L’iper-personalizzazione genera troppe varianti per essere misurata con metodi tradizionali

Immagina di aver lanciato una campagna con cinquemila varianti creative, ognuna iper-personalizzata per un segmento diverso. Il report mostra un incremento medio del CTR del 12%. Il problema? Non hai la minima idea di quale variante abbia generato quel risultato, né se l’incremento sia reale o frutto del caso.

Questo è il paradosso della personalizzazione nell’advertising: l’ad tech tratta il marketing come una scienza dell’orologio, mentre il marketing è una scienza delle nuvole. Servire migliaia di permutazioni creative senza un segnale deterministico pulito di efficacia porta a quello che viene definito l’inferno multivariato della personalizzazione. Per isolare veramente le variabili sono necessari esperimenti controllati per isolare le variabili. È possibile eseguire test robusti su tre o quattro ipotesi creative distinte in un ambiente pulito, ma testare 5000 ipotesi contemporaneamente non è scientificamente valido.
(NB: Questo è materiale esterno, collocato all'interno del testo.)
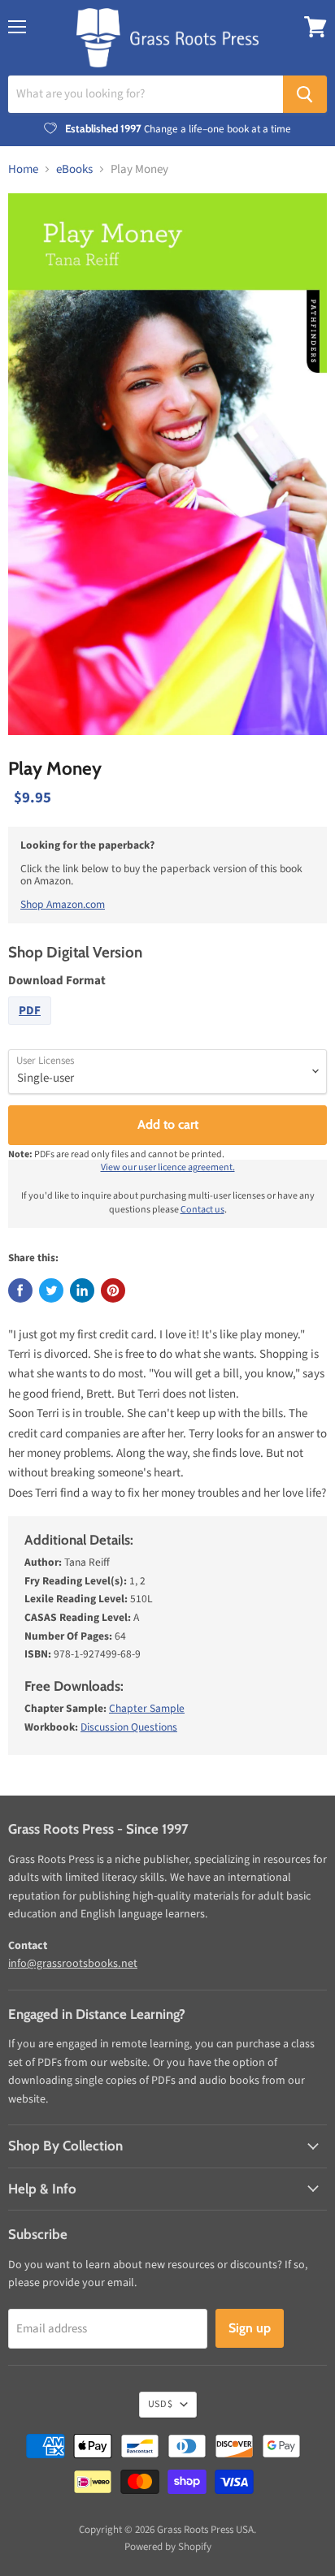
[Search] (305, 94)
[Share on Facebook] (20, 1290)
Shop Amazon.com (62, 904)
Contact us (202, 1210)
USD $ (160, 2404)
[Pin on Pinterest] (113, 1290)
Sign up (249, 2328)
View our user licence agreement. (168, 1167)
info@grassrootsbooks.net (72, 1964)
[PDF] (31, 1029)
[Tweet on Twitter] (51, 1290)
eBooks (74, 169)
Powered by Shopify (167, 2546)
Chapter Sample (147, 1708)
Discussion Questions (128, 1727)
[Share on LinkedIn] (82, 1290)
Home (23, 169)
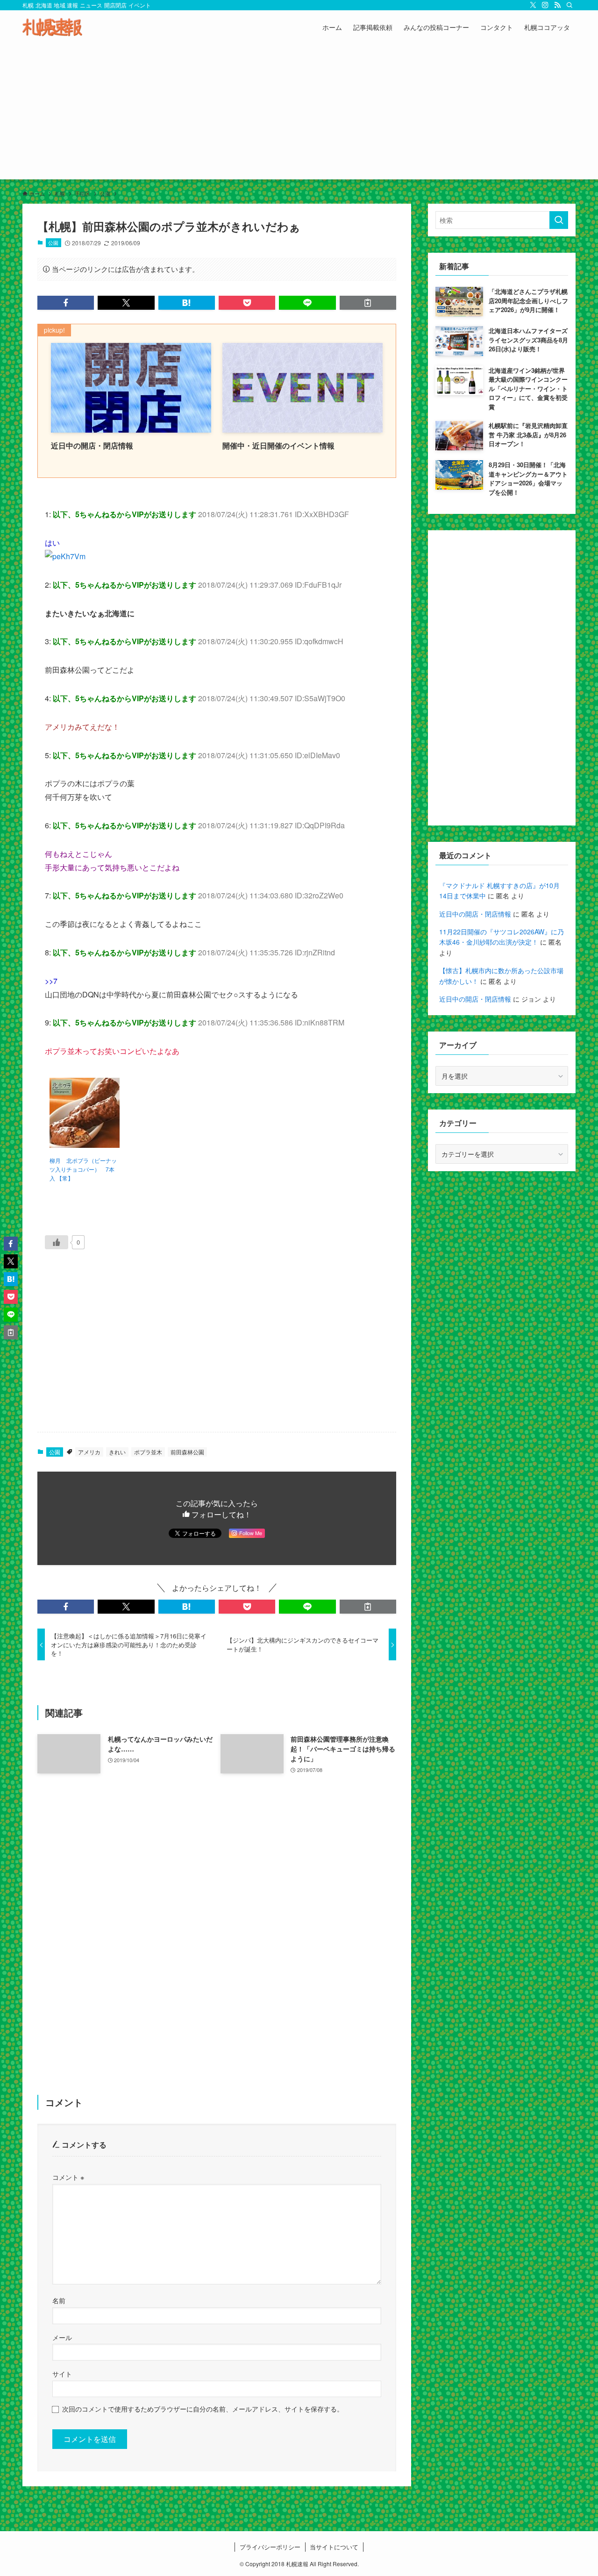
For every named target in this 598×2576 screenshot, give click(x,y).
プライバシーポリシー (270, 2546)
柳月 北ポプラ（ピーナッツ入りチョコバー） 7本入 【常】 (83, 1169)
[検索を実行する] (558, 220)
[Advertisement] (299, 114)
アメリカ (89, 1452)
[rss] (557, 5)
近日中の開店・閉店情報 (475, 913)
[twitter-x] (533, 5)
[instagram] (545, 5)
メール (62, 2337)
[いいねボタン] (56, 1242)
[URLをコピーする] (368, 303)
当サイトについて (334, 2546)
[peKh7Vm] (65, 556)
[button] (65, 303)
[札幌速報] (52, 27)
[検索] (569, 5)
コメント (68, 2177)
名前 (58, 2300)
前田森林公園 (187, 1452)
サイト (62, 2373)
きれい (117, 1452)
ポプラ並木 (148, 1452)
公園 (53, 242)
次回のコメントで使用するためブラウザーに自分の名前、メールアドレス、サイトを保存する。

Audit a ogni costo: la promessa di Precise.ai

Startup come Precise.ai provano a rispondere al problema con un approccio radicale: tracciare ogni singola decisione programmatica. Il seed round da 7 milioni di dollari per Precise.ai, chiuso il 17 giugno 2026 con investitori come 3C Ventures e Click Ventures, segnala l’urgenza del mercato. La società, fondata da Spencer Potts e Adam Helfgott, applica l’approccio decisioning economics al programmatic buying. Ha chiuso il lato Qonsent del business per concentrarsi sulla responsabilità delle decisioni (decision accountability). Utilizza un layer di registrazione delle decisioni nelle campagne live, ingerisce dati log-level dai DSP per analizzare ogni input e conduce un’analisi di contribuzione su ogni variabile. Attualmente sta conducendo sei pilot, incluso uno con una grande holding company. L’intento è ammirevole: portare trasparenza in un ecosistema opaco. Ma il punto non è solo registrare le decisioni: è isolare l’impatto causale di ciascuna di esse. Un audit può dirti cosa è successo, non sempre perché.

Meridian: l’open-source non basta

Dall’altra parte dello spettro, Google ha reso disponibile a tutti Meridian, un Marketing Mix Model open-source costruito da Google. Il modello, lanciato il 29 gennaio 2025, si basa su inferenza causale bayesiana per stimare gli effetti dei canali. La trasparenza è garantita: il codice sorgente aperto di Meridian permette a chiunque di esaminare e modificare la metodologia. Inoltre integra priors derivati da esperimenti di incrementality per migliorare la robustezza delle stime. Peccato che un MMM, per quanto sofisticato, lavori a livello di canale aggregato, non di singola variante creativa. Se il tuo problema è sapere quale delle 5.000 versioni di un banner ha funzionato, l’MMM resta muto. Come dice l’articolo di AdExchanger, “l’inferno multivariato” non si risolve con un modello aggregato: servono esperimenti controllati su un sottoinsieme di varianti, ma nessuno ha il campione per testarle tutte.

Un castello su fondamenta di sabbia

Il rischio, allora, è che l’industria stia investendo in strumenti di misurazione sempre più complessi – audit granulari, modelli bayesiani open-source – senza risolvere il problema di fondo: quando le variabili possibili esplodono, nessun modello può isolare l’impatto di ogni singola decisione. L’iper-personalizzazione genera un numero di permutazioni che supera la capacità sperimentale di qualsiasi team. Dovremmo forse chiederci non solo come misurare, ma cosa vale la pena misurare. Forse la vera domanda aperta è: quanta personalizzazione possiamo permetterci prima che la misurazione diventi impossibile?